◆ Your task:
Going line by line through the data below, how many lines contain the word "computer"? Give only the number.

◆ Provided data:
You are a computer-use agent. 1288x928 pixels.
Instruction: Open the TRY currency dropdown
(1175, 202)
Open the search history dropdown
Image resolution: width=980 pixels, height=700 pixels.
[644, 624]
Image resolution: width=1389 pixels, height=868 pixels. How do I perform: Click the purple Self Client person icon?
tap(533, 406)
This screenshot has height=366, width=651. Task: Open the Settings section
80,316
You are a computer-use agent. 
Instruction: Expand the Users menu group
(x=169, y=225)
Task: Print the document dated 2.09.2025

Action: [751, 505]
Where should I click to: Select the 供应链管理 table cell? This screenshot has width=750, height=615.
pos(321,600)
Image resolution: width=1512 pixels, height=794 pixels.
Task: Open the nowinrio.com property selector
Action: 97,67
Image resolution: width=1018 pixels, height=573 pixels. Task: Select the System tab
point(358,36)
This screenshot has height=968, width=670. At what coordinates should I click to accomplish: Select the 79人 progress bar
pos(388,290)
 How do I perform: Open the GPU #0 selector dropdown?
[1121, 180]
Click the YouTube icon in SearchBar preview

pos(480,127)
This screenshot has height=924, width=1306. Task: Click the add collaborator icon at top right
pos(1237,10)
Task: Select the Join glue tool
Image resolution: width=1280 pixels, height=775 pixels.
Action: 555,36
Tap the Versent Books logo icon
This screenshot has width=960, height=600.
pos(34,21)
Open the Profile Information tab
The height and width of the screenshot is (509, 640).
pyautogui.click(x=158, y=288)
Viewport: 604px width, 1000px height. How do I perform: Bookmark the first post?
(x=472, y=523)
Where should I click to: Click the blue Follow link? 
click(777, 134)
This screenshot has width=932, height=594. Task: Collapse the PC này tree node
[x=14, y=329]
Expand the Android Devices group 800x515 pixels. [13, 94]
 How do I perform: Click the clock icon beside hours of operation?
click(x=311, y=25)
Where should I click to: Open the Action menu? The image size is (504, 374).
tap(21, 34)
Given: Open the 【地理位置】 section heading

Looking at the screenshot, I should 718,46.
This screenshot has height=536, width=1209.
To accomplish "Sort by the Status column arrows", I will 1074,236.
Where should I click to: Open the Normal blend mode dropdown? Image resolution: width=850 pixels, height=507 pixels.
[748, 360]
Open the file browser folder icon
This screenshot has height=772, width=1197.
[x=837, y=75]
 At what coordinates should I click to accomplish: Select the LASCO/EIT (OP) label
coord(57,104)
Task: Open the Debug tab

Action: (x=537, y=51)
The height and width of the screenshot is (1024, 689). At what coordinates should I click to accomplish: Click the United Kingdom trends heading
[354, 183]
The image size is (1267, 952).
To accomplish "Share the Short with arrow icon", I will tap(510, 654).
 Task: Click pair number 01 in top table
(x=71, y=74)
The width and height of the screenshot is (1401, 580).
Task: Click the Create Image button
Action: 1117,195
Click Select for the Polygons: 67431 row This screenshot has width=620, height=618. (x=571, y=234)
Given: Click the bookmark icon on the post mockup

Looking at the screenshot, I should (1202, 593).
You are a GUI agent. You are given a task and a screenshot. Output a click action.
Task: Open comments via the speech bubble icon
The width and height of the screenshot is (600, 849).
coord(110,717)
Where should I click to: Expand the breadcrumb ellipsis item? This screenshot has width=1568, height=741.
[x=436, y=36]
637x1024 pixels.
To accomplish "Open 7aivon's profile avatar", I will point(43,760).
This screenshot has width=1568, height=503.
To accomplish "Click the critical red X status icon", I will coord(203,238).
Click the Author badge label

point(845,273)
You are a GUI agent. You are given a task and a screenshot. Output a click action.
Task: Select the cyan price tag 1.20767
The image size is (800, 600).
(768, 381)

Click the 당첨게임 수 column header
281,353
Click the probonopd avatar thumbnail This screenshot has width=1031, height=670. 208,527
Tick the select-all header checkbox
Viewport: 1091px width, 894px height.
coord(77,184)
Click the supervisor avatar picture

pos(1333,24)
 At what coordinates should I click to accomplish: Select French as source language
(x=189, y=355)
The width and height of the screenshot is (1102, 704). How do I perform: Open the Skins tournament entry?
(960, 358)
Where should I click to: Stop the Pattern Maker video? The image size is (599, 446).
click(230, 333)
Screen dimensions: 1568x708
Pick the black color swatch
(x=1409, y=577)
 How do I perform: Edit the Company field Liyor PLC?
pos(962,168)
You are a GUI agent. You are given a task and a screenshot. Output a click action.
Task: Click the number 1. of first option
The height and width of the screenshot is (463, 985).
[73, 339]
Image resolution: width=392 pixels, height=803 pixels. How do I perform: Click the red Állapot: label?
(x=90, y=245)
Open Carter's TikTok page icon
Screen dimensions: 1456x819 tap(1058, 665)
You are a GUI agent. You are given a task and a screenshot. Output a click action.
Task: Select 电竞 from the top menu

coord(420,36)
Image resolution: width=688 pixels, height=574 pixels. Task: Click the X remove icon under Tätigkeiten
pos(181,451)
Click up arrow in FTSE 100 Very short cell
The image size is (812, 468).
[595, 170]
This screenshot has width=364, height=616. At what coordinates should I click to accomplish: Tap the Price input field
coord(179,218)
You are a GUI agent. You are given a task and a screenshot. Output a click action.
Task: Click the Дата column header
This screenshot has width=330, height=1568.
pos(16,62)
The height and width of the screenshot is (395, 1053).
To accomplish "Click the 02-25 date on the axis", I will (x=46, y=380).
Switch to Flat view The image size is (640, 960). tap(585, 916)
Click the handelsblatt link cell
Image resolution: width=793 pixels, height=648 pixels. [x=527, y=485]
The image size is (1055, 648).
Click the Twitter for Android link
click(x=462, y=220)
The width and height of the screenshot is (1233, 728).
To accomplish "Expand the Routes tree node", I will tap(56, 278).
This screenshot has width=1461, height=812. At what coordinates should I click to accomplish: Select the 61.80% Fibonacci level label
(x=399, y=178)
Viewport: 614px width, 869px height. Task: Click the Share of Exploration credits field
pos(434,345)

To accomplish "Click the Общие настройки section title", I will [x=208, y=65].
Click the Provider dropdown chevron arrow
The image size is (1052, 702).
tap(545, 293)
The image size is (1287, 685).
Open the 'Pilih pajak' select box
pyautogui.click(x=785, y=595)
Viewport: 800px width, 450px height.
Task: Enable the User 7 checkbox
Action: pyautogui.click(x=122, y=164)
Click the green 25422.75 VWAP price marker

◆ Finished task:
2